The handmade trumpet made by Josh Landress, master brass technician, is a piece that gives opportunity to not only heal, but to start conversations about hope and unity within supporting those affected by gun violence.
A collaborative non-profit organization called Shine MSD, which initially formed last year, by Marjory Stoneman Douglas High School drama students Sawyer Garrity and Andrea Peña. The group proposed an idea of melting down AR-15 bullet casings into an instrument, in remembrance of the victims involved in the shooting in Parkland that occurred Feb. 14, 2018.
The idea took off, as the Instrument of Hope has been traveling all over the U.S. this year, sparking conversations from New York to Los Angeles.
“With each event like Parkland, there is this urgency in the country that seems to decrease when nothing changes,” Matlock said. “Events like this keep that urgency alive.”

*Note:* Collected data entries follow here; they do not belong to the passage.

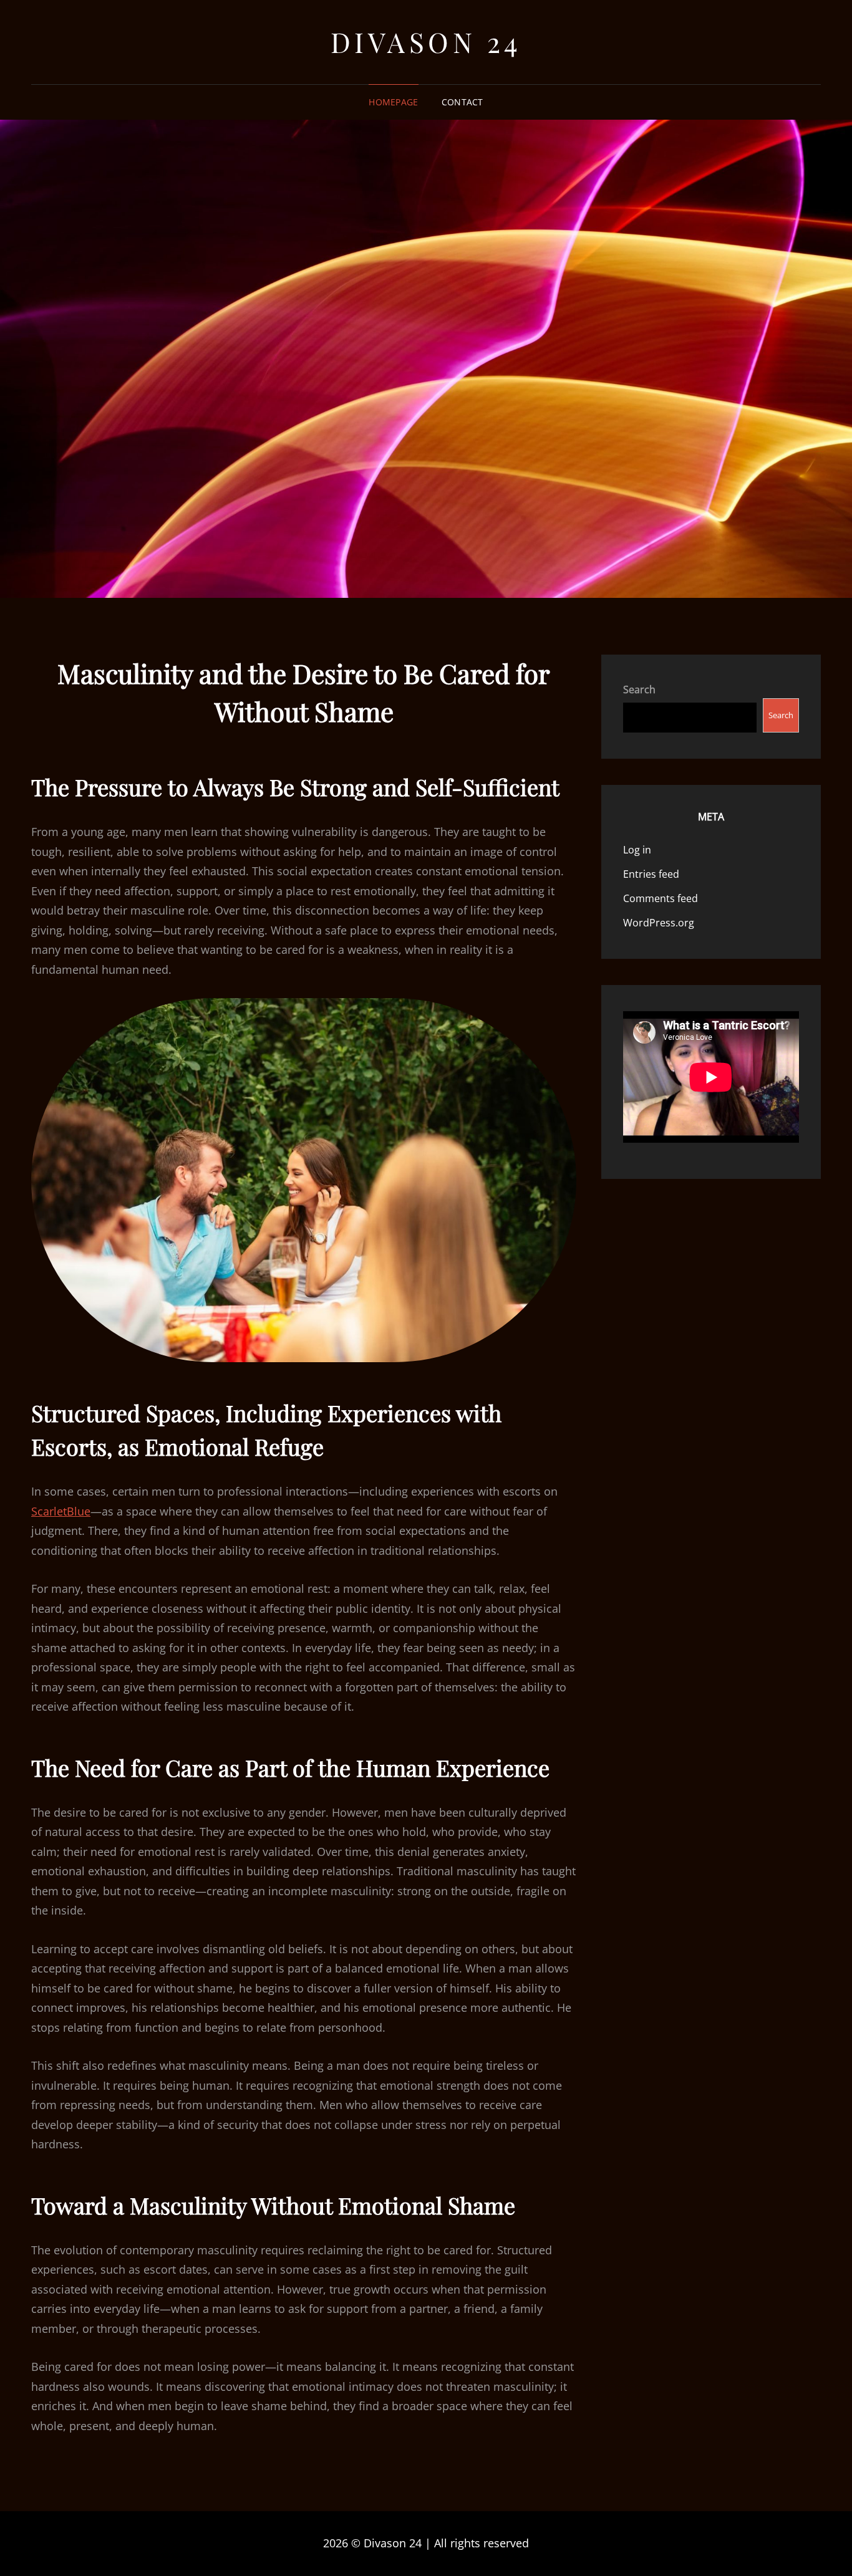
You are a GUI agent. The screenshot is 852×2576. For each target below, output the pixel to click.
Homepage (393, 102)
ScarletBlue (60, 1511)
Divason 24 (426, 41)
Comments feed (660, 898)
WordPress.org (658, 923)
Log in (637, 850)
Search (639, 689)
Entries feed (651, 874)
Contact (462, 102)
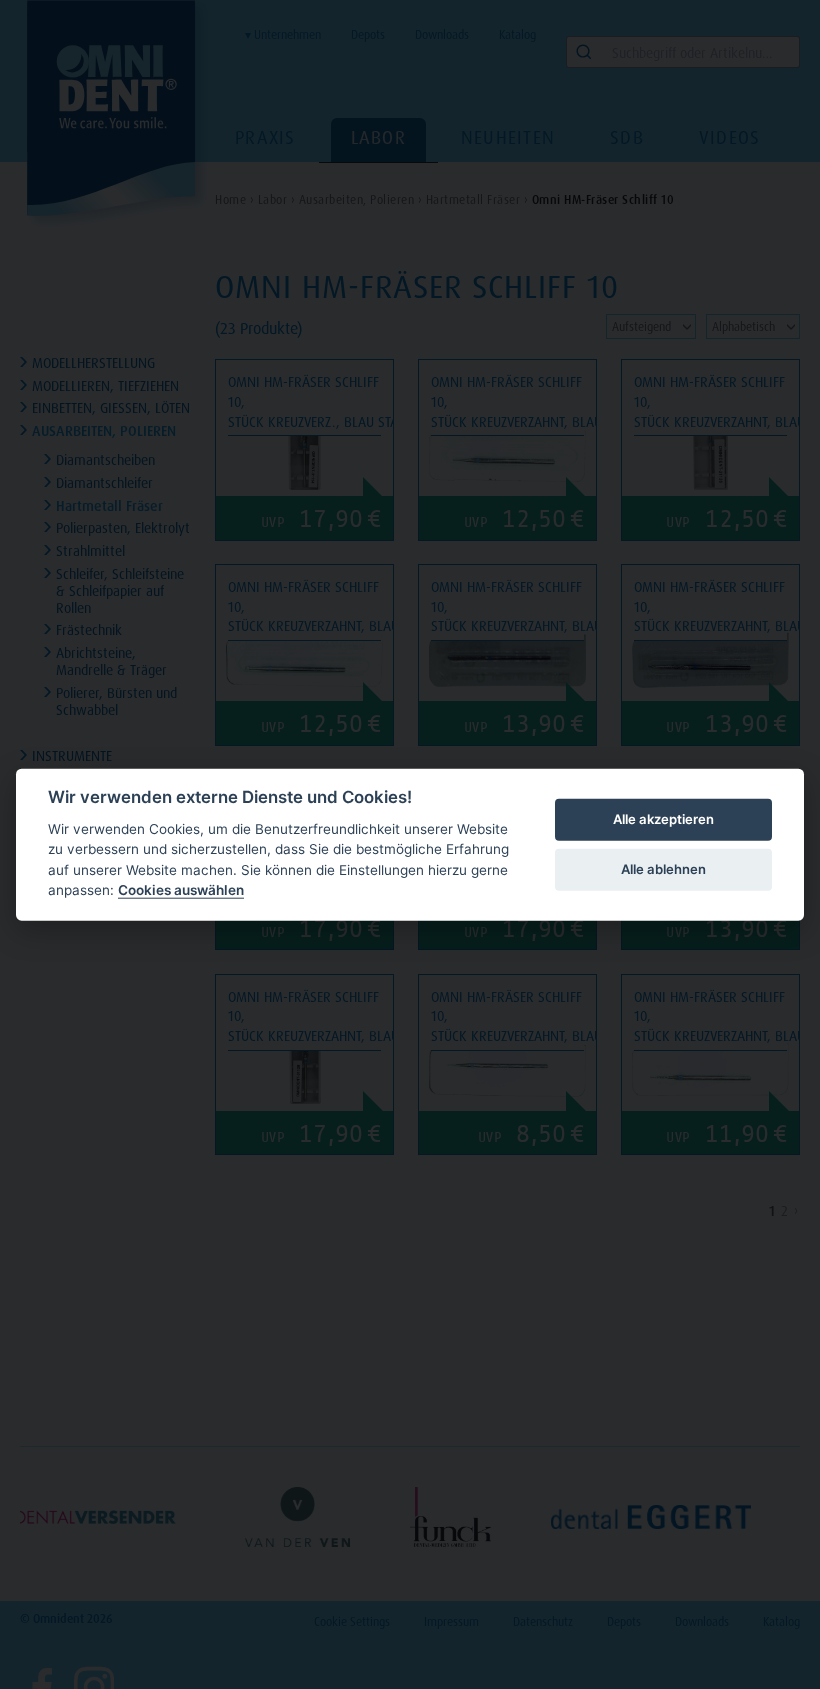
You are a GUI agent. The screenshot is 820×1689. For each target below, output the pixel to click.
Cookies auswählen (181, 890)
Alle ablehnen (663, 869)
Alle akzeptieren (663, 819)
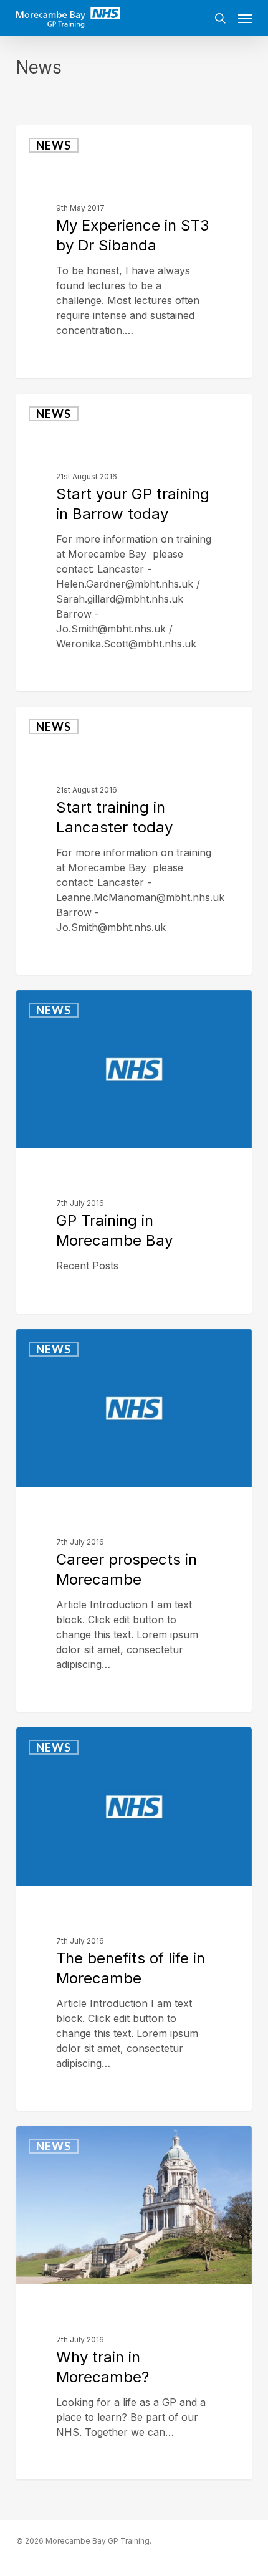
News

Students in Parkland had every intention to keep it alive, by creating Shine MSD, with an intent to raise relief funds for victims and their families, provide mental health programs centered around the arts, and help affected individuals heal— by uniting and not dividing.
A misconception it is a political message, Pray said the message is truly geared toward keeping this conversation of hope alive in difficult times. Shine MSD is using the Instrument of Hope as a conversation starter.
Last year, in the wake of the Parkland mass shooting, Garrity and Peña wrote a song called “Shine,” a medium for their personal pain and anger. The students performed their song at CNN town hall Feb. 21, sparking an overwhelming response from different social media platforms and Parkland survivors.
With the help of their parents, The Shine MSD program was born. And the conversations began.
“It is something that transcends political barriers,” Physics Adjunct Instructor Vihan Wickramasinghe said. “That’s one of the smartest ways that survivors could have got the conversation started.”
Clarinet, piano and trumpet player Wickramasinghe performed alongside Matlock at The Instrument of Hope event, meant to provide hope to students on campus that have been affected by gun violence.
“It felt like I was holding the ghost of all the mistakes of every congressman that failed and let things slip through instead of actually taking action,” Wickramasinghe said.
Even though gun regulation has been a pressing issue within educational facilities, Shine MSD’s main focus is preventing strength and hope from dying out.
Supporters of the Shine MSD movement can go online to Instrumentofhope.org, and fill out a request form for obtaining the instrument. After filling out this form and hearing back six months later, Matlock’s colleague Matthew Pray brought the message to the North Country.
The instrument initially piqued interests of onlookers at Olive Ridley’s with the Adirondack Jazz Orchestra Oct. 2. Music teachers from the area donated money to ship it from Los Angeles overnight, allowing 2,000 people to hear it in the North Country that week as it continued its travel.
Performers who held the instrument heard the message loud and clear.
“In music you can either be on the beat, in front of the beat, or behind the beat. If you’re on the back beat, something is holding you back—there’s some sort of melancholy,” Wickramasinghe said. “I found myself on the back beat. I didn’t recognize myself when I played the instrument. As soon as I picked it up, it was like I was carrying the weight of the world.”
As the instrument continues its journey through different states across the nation, event participants are encouraged to carry that weight together, to keep strength and hope in difficult times. “As long as guns are legal and available this is going to continue to happen,” Matlock said. “We can’t just accept that. We need our voices to be heard.”